How Jeddah Reads Is Changing The Reading Culture In Saudi Arabia

Text by Shubham Ladha

The book-based social initiative is changing lives, one page at a time

In 2014, when Huda Merchant, a communications and advertising student was in Jeddah, Saudi Arabia was in the middle of an internship she discovered the lack of a prominent literary culture. Her research led her to find that 72% of schools didn’t have libraries, public libraries didn’t exist, there were no literary events and bookstores were extremely pricey and rare.

As someone passionate about the written word, she began to investigate the stigma surrounding reading in the city, and formed the idea of Jeddah Reads, a first-of-its-kind initiative that promotes reading and its benefits through various projects such as building libraries and spreading awareness by conducting events and workshops.

We catch up with the 23-year-old now Bangalore-based advertising copywriter, whose part-time passion continues has grown into a socially beneficial community project:

What inspired you to start Jeddah Reads?

I was — and still am — quite passionate about communication for social change and during my internship, was inspired by the idea that everyone can contribute to positive social impact through their own skill sets and professions.
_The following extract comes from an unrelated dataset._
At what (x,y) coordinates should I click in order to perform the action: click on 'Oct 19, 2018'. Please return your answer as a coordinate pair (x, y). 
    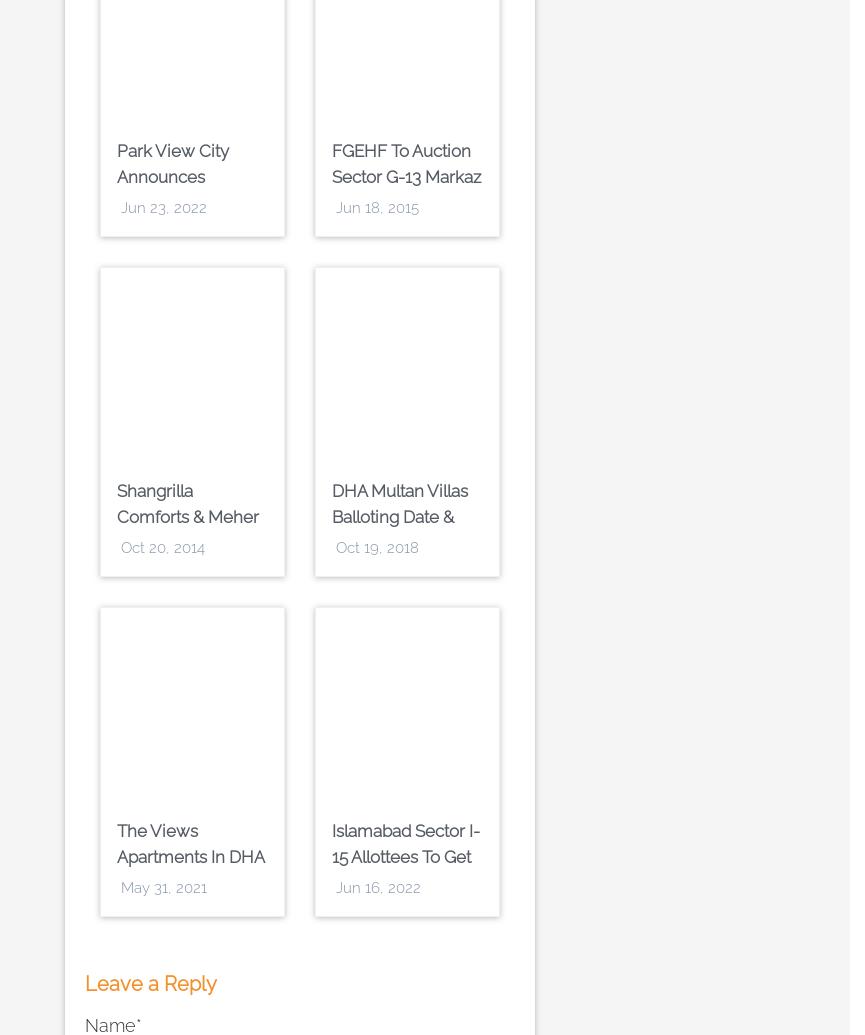
    Looking at the image, I should click on (377, 547).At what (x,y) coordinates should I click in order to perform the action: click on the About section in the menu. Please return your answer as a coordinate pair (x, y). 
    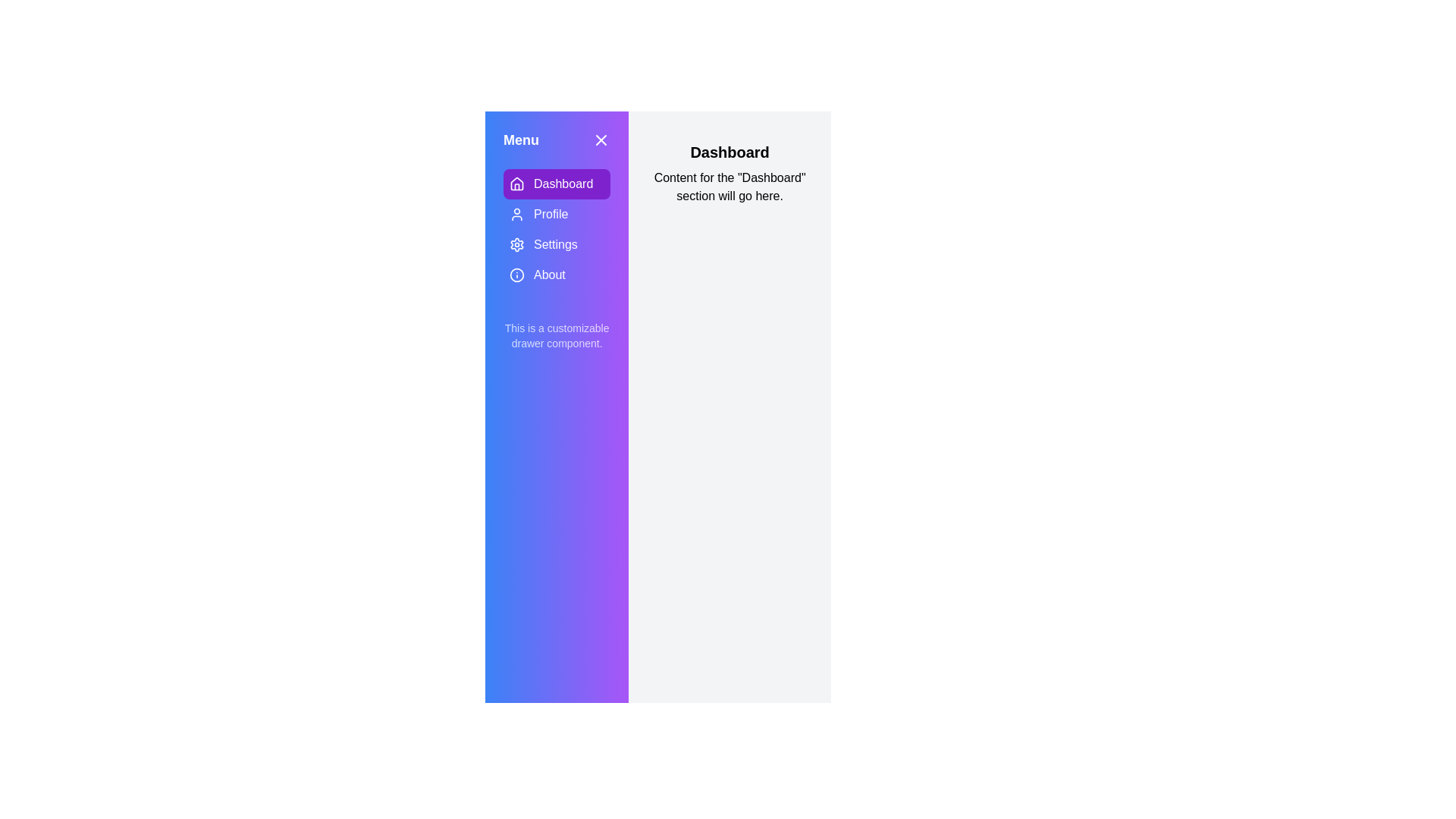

I realised that there were various factors that contributed to the lack of an active literary culture there; a lot of stigmas associated with reading, including assumptions that it’s boring and limited to only educational institutions. Even though I initially planned to run Jeddah Reads as a digital content platform  to inspire people to read — mainly because social media influence is huge there — I would constantly jot down ideas and plans, hoping that if I return to Jeddah from India, I’d be able to do something more with this passion project.

What were the challenges you faced while setting up Jeddah Reads?

One of the main challenges was the cultural barrier. Although I’ve spent many years in Saudi, I’m still considered an Indian expat. Jeddah is a very diverse city, and moreover, the Saudi society, in general, can be very secretive and difficult to understand, especially if one’s not completely part of it oneself. However, I think with time and now having a culturally diverse team on board, things have been a lot better.

Can you tell us a little about the various kinds of projects you’ve undertaken to cultivate a literary culture?

Jeddah Reads mainly operates through three different approaches; initiating different projects, organising regular literary events and workshops and collaborating with various local and international players.

From what I’d researched, I inferred that if children aren’t going to be exposed to books and reading for pleasure from a young age, they’re more likely to not grow up as readers. Hence, I started approaching schools that didn’t have libraries. Getting approvals and convincing school administrations have proved to be challenging but I think with time it’ll get better. We built our first library in 2017 and have so far built four more at cafés and other community spaces, apart from at schools. Very recently, we’re restarting our weekly kid’s book club in addition to our online and offline book clubs for adults. We’ve recently started to work an on-demand basis to guide organisations in cultivating a culture of books, through corporate book-clubs or reading corners.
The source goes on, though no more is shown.